Default: 0.25 * density_cutoff from numerical_accuracy_parameters
basis_set (BasisSet | PAWDataSet) – An object describing the basis set to use. Note that this parameter is only used to determine the pseudopotentials to use.
Default: BasisGGAPseudoDojo.Medium
exchange_correlation (ExchangeCorrelation) – The exchange correlation to use for this calculation.
Default: GGA.PBE

numerical_accuracy_parameters (NumericalAccuracyParameters) –

The NumericalAccuracyParameters used for the calculation.
Default:

NumericalAccuracyParameters(
    density_cutoff=1.0e-6,
    density_mesh_cutoff=80.0*Hartree,
    interaction_max_range=20.0*Angstrom,
    k_point_sampling=MonkhorstPackGrid(1, 1, 1),
    number_of_reciprocal_points=1024,
    occupation_method=FermiDirac(1000.0*Kelvin),
    radial_step_size=0.001*Bohr,
    reciprocal_energy_cutoff=1250.0*Hartree
    bands_per_electron=1.2)

iteration_control_parameters (IterationControlParameters) –

The IterationControlParameters used for the calculation.

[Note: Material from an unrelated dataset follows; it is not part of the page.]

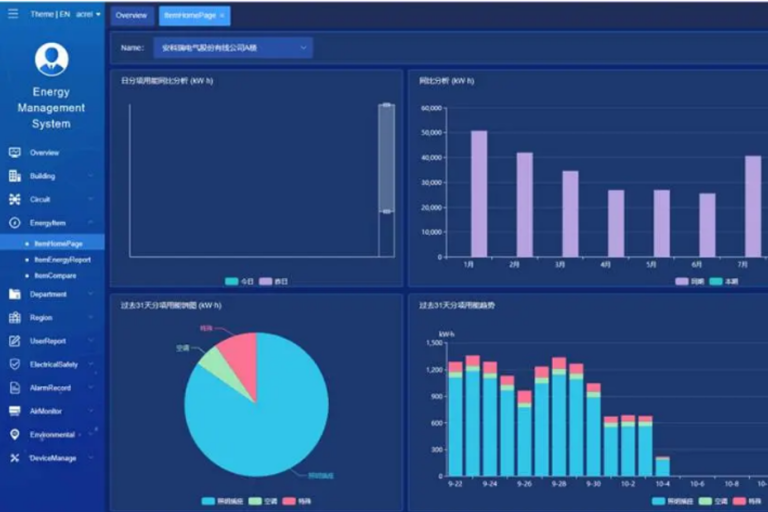
Task: Open the acrel user dropdown
Action: [x=88, y=14]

For non-self-consistent, set this to NonSelfconsistent.
Default:

IterationControlParameters(
    tolerance=1.0e-5,
    max_steps=100,
    algorithm=PulayMixer(),
    damping_factor=0.1,
    number_of_history_steps=20,
    start_mixing_after_step=0,
    mixing_variable=HamiltonianVariable,
    linear_dependence_threshold=0.0,
    preconditioner=Preconditioner.Off)

poisson_solver (FastFourierSolver) – The Poisson solver to calculate the electrostatic potential.
Default: A default FastFourierSolver object

algorithm_parameters (AlgorithmParameters) –

The AlgorithmParameters used for calculating the density matrix.
Default:

AlgorithmParameters(
    density_matrix_method=GeneralizedDavidsonSolver(),
    store_grids=True,
    store_basis_on_grid=Automatic,
    store_energy_density_matrix=Automatic,
    scf_restart_step_length=0.1*Angstrom
    use_symmetries=Automatic)

charge (float) – The charge of the system, a charge of -1 corresponds to one extra electron.
Default: 0.0
fixed_spin_moment (float | False) – Total spin moment (per unit cell) to use, defined as \(\Delta N = N_{\uparrow} - N_{\downarrow}\), where \(N_{\uparrow}\) and \(N_{\downarrow}\) are the number of electrons in the Up and Down spin channels, respectively. When specified the spin moment will be fixed at the given value by introducing separate Fermi levels for the Up and Down spin channels. Can only be specified when doing a calculation with polarized spin. If set to False the spin moment will not be fixed - a single Fermi level is used.
Default: False
correction_extension (GrimmeDFTD2 | GrimmeDFTD3) – The correction extension to used, when calculating energy, forces and stress.
Default: None.
checkpoint_handler (CheckpointHandler) – The checkpoint handler used for specifying the save-file and the time interval.
Default: No checkpoint handling.
store_wave_functions (bool) –
Flag that decides whether or not the wave functions should be saved along with the potential.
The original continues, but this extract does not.